Aim of the exercise = Every line from the start of the records below to the line containing "News (188, 1724)" should be retyped exactly, that line included, and no others.

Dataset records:
# # # # #

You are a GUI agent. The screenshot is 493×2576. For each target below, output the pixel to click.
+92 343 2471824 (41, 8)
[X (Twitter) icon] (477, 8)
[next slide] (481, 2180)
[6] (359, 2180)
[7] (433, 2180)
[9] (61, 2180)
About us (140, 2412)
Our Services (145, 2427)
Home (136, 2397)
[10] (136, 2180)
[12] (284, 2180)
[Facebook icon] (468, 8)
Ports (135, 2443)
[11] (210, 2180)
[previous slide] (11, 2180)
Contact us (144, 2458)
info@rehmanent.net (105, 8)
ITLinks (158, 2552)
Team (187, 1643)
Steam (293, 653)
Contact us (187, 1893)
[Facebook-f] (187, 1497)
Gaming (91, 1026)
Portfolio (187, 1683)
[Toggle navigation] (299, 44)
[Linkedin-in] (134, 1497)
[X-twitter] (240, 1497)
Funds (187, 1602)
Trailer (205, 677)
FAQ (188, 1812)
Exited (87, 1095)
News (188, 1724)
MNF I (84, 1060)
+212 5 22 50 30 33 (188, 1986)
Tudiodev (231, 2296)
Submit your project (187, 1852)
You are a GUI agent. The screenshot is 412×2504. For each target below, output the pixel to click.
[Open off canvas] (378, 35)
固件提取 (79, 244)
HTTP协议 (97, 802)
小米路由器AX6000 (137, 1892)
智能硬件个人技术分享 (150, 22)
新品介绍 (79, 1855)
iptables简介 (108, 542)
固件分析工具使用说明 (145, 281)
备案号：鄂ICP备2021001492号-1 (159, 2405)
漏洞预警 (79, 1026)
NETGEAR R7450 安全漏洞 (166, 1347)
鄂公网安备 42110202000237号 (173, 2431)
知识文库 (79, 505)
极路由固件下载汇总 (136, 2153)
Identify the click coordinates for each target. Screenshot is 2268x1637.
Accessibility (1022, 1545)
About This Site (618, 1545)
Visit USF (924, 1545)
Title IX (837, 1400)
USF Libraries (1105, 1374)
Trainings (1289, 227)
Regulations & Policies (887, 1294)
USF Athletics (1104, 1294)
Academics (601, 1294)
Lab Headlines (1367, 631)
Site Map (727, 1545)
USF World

# # # # #

Response =
You are a GUI agent. The screenshot is 493×2576. For each target below, output the pixel to click.
+92 343 2471824 (41, 8)
[X (Twitter) icon] (477, 8)
[next slide] (481, 2180)
[6] (359, 2180)
[7] (433, 2180)
[9] (61, 2180)
About us (140, 2412)
Our Services (145, 2427)
Home (136, 2397)
[10] (136, 2180)
[12] (284, 2180)
[Facebook icon] (468, 8)
Ports (135, 2443)
[11] (210, 2180)
[previous slide] (11, 2180)
Contact us (144, 2458)
info@rehmanent.net (105, 8)
ITLinks (158, 2552)
Team (187, 1643)
Steam (293, 653)
Contact us (187, 1893)
[Facebook-f] (187, 1497)
Gaming (91, 1026)
Portfolio (187, 1683)
[Toggle navigation] (299, 44)
[Linkedin-in] (134, 1497)
[X-twitter] (240, 1497)
Funds (187, 1602)
Trailer (205, 677)
FAQ (188, 1812)
Exited (87, 1095)
News (188, 1724)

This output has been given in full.